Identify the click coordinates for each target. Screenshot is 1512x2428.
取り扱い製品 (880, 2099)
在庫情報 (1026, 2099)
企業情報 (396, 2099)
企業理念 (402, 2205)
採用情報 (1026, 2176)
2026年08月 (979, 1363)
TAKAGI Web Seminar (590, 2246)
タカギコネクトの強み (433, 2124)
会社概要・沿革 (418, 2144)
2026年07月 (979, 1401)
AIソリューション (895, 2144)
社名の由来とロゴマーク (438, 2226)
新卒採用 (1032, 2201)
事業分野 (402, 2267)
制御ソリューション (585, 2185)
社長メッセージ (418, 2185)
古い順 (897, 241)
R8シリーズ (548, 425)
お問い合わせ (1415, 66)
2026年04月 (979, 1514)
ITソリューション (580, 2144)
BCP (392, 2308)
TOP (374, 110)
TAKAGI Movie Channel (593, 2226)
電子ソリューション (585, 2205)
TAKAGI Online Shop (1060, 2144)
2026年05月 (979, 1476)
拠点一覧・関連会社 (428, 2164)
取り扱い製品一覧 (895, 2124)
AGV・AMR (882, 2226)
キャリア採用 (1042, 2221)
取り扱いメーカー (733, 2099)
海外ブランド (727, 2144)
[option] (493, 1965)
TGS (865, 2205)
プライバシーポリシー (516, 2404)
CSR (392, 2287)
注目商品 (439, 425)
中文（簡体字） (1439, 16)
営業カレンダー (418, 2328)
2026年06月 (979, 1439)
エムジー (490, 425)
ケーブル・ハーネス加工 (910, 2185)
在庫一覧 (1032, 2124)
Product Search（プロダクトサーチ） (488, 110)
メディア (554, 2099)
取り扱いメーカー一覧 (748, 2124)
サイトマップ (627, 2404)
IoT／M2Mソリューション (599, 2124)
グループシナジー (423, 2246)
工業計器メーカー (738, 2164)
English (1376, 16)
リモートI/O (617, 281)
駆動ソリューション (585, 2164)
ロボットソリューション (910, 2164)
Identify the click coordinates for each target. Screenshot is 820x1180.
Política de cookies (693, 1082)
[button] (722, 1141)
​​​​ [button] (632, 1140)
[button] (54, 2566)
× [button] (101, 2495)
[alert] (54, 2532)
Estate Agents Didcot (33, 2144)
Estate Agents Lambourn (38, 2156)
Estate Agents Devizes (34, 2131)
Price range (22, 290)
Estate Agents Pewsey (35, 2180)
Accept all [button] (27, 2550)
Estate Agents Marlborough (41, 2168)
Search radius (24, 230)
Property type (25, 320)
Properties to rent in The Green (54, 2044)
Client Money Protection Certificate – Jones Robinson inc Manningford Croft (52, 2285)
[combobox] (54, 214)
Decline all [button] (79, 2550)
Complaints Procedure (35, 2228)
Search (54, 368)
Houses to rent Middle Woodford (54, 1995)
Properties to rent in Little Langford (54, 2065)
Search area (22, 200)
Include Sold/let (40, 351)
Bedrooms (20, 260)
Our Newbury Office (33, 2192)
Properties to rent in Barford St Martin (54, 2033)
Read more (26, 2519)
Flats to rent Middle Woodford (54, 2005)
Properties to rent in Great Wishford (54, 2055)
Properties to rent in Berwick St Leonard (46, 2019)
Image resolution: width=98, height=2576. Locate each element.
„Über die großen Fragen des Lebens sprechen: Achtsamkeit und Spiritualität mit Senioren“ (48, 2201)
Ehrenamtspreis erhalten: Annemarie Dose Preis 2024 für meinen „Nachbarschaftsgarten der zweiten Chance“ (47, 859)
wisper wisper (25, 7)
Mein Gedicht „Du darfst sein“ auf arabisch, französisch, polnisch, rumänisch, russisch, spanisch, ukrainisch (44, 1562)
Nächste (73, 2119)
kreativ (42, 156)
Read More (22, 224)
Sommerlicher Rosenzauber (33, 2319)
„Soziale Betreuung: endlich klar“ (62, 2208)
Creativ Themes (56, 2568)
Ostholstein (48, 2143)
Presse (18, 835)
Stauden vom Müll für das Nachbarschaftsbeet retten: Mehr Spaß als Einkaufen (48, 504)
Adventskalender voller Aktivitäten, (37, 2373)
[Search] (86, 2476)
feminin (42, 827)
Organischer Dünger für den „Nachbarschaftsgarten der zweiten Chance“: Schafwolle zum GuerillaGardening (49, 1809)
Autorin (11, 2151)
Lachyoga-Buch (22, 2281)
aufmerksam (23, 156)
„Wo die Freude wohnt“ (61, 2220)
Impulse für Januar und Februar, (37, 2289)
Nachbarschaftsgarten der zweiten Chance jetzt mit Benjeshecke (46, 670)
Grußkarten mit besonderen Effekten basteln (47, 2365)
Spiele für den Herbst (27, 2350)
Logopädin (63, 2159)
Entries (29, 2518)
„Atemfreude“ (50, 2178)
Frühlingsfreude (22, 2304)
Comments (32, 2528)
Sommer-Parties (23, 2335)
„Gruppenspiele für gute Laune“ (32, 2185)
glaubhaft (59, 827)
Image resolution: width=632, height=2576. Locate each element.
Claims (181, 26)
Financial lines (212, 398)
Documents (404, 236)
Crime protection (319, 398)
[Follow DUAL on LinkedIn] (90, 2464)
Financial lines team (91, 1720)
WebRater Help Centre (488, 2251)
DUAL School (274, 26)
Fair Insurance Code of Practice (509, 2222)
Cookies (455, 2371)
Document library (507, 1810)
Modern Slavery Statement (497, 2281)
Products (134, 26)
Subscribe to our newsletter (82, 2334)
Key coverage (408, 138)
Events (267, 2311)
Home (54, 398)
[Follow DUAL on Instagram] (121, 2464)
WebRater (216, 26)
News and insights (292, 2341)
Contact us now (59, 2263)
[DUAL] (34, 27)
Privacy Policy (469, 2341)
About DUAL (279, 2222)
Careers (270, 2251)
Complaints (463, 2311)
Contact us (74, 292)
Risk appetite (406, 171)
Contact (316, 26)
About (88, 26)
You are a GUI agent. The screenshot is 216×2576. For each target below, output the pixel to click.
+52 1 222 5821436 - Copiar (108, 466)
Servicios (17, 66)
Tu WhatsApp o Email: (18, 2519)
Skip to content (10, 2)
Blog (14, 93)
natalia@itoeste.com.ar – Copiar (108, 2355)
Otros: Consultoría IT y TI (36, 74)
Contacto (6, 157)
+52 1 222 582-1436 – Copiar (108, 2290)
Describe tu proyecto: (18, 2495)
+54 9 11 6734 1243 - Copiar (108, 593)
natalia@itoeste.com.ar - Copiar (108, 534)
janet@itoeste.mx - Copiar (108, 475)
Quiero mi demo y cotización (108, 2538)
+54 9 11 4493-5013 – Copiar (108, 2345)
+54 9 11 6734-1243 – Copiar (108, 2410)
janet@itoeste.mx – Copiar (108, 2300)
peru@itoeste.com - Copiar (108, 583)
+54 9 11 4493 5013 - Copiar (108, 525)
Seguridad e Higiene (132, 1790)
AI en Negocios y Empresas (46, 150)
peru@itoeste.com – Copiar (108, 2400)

Exercise directions — The whole of the data must be given back word for word.

Result of this exercise —
Identify the click coordinates for each target. Screenshot is 1512x2428.
取り扱い製品 (880, 2099)
在庫情報 (1026, 2099)
企業情報 (396, 2099)
企業理念 (402, 2205)
採用情報 (1026, 2176)
2026年08月 (979, 1363)
TAKAGI Web Seminar (590, 2246)
タカギコネクトの強み (433, 2124)
会社概要・沿革 (418, 2144)
2026年07月 (979, 1401)
AIソリューション (895, 2144)
社名の由来とロゴマーク (438, 2226)
新卒採用 (1032, 2201)
事業分野 (402, 2267)
制御ソリューション (585, 2185)
社長メッセージ (418, 2185)
古い順 (897, 241)
R8シリーズ (548, 425)
お問い合わせ (1415, 66)
2026年04月 (979, 1514)
ITソリューション (580, 2144)
BCP (392, 2308)
TOP (374, 110)
TAKAGI Movie Channel (593, 2226)
電子ソリューション (585, 2205)
TAKAGI Online Shop (1060, 2144)
2026年05月 (979, 1476)
拠点一覧・関連会社 (428, 2164)
取り扱い製品一覧 (895, 2124)
AGV・AMR (882, 2226)
キャリア採用 (1042, 2221)
取り扱いメーカー (733, 2099)
海外ブランド (727, 2144)
[option] (493, 1965)
TGS (865, 2205)
プライバシーポリシー (516, 2404)
CSR (392, 2287)
注目商品 (439, 425)
中文（簡体字） (1439, 16)
営業カレンダー (418, 2328)
2026年06月 (979, 1439)
エムジー (490, 425)
ケーブル・ハーネス加工 (910, 2185)
在庫一覧 (1032, 2124)
Product Search（プロダクトサーチ） (488, 110)
メディア (554, 2099)
取り扱いメーカー一覧 (748, 2124)
サイトマップ (627, 2404)
IoT／M2Mソリューション (599, 2124)
グループシナジー (423, 2246)
工業計器メーカー (738, 2164)
English (1376, 16)
リモートI/O (617, 281)
駆動ソリューション (585, 2164)
ロボットソリューション (910, 2164)
Identify the click coordinates for each target. Screenshot is 820x1180.
Política de cookies (693, 1082)
[button] (722, 1141)
​​​​ [button] (632, 1140)
[button] (54, 2566)
× [button] (101, 2495)
[alert] (54, 2532)
Estate Agents Didcot (33, 2144)
Estate Agents Lambourn (38, 2156)
Estate Agents Devizes (34, 2131)
Price range (22, 290)
Estate Agents Pewsey (35, 2180)
Accept all [button] (27, 2550)
Estate Agents Marlborough (41, 2168)
Search radius (24, 230)
Property type (25, 320)
Properties to rent in The Green (54, 2044)
Client Money Protection Certificate – Jones Robinson inc Manningford Croft (52, 2285)
[combobox] (54, 214)
Decline all [button] (79, 2550)
Complaints Procedure (35, 2228)
Search (54, 368)
Houses to rent Middle Woodford (54, 1995)
Properties to rent in Little Langford (54, 2065)
Search area (22, 200)
Include Sold/let (40, 351)
Bedrooms (20, 260)
Our Newbury Office (33, 2192)
Properties to rent in Barford St Martin (54, 2033)
Read more (26, 2519)
Flats to rent Middle Woodford (54, 2005)
Properties to rent in Great Wishford (54, 2055)
Properties to rent in Berwick St Leonard (46, 2019)
Image resolution: width=98, height=2576. Locate each element.
„Über die großen Fragen des Lebens sprechen: Achtsamkeit und Spiritualität mit Senioren“ (48, 2201)
Ehrenamtspreis erhalten: Annemarie Dose Preis 2024 für meinen „Nachbarschaftsgarten der zweiten Chance“ (47, 859)
wisper wisper (25, 7)
Mein Gedicht „Du darfst sein“ auf arabisch, französisch, polnisch, rumänisch, russisch, spanisch, ukrainisch (44, 1562)
Nächste (73, 2119)
kreativ (42, 156)
Read More (22, 224)
Sommerlicher Rosenzauber (33, 2319)
„Soziale Betreuung: endlich klar“ (62, 2208)
Creativ Themes (56, 2568)
Ostholstein (48, 2143)
Presse (18, 835)
Stauden vom Müll für das Nachbarschaftsbeet retten: Mehr Spaß als Einkaufen (48, 504)
Adventskalender voller Aktivitäten, (37, 2373)
[Search] (86, 2476)
feminin (42, 827)
Organischer Dünger für den „Nachbarschaftsgarten der zweiten Chance“: Schafwolle zum GuerillaGardening (49, 1809)
Autorin (11, 2151)
Lachyoga-Buch (22, 2281)
aufmerksam (23, 156)
„Wo die Freude wohnt“ (61, 2220)
Impulse für Januar und Februar, (37, 2289)
Nachbarschaftsgarten der zweiten Chance jetzt mit Benjeshecke (46, 670)
Grußkarten mit besonderen Effekten basteln (47, 2365)
Spiele für den Herbst (27, 2350)
Logopädin (63, 2159)
Entries (29, 2518)
„Atemfreude“ (50, 2178)
Frühlingsfreude (22, 2304)
Comments (32, 2528)
Sommer-Parties (23, 2335)
„Gruppenspiele für gute Laune“ (32, 2185)
glaubhaft (59, 827)
Image resolution: width=632, height=2576. Locate each element.
Claims (181, 26)
Financial lines (212, 398)
Documents (404, 236)
Crime protection (319, 398)
[Follow DUAL on LinkedIn] (90, 2464)
Financial lines team (91, 1720)
WebRater Help Centre (488, 2251)
DUAL School (274, 26)
Fair Insurance Code of Practice (509, 2222)
Cookies (455, 2371)
Document library (507, 1810)
Modern Slavery Statement (497, 2281)
Products (134, 26)
Subscribe to our newsletter (82, 2334)
Key coverage (408, 138)
Events (267, 2311)
Home (54, 398)
[Follow DUAL on Instagram] (121, 2464)
WebRater (216, 26)
News and insights (292, 2341)
Contact us now (59, 2263)
[DUAL] (34, 27)
Privacy Policy (469, 2341)
About DUAL (279, 2222)
Careers (270, 2251)
Complaints (463, 2311)
Contact us (74, 292)
Risk appetite (406, 171)
Contact (316, 26)
About (88, 26)
You are a GUI agent. The screenshot is 216×2576. For each target below, output the pixel to click.
+52 1 222 5821436 - Copiar (108, 466)
Servicios (17, 66)
Tu WhatsApp o Email: (18, 2519)
Skip to content (10, 2)
Blog (14, 93)
natalia@itoeste.com.ar – Copiar (108, 2355)
Otros: Consultoría IT y TI (36, 74)
Contacto (6, 157)
+52 1 222 582-1436 – Copiar (108, 2290)
Describe tu proyecto: (18, 2495)
+54 9 11 6734 1243 - Copiar (108, 593)
natalia@itoeste.com.ar - Copiar (108, 534)
janet@itoeste.mx - Copiar (108, 475)
Quiero mi demo y cotización (108, 2538)
+54 9 11 4493-5013 – Copiar (108, 2345)
+54 9 11 6734-1243 – Copiar (108, 2410)
janet@itoeste.mx – Copiar (108, 2300)
peru@itoeste.com - Copiar (108, 583)
+54 9 11 4493 5013 - Copiar (108, 525)
Seguridad e Higiene (132, 1790)
AI en Negocios y Empresas (46, 150)
peru@itoeste.com – Copiar (108, 2400)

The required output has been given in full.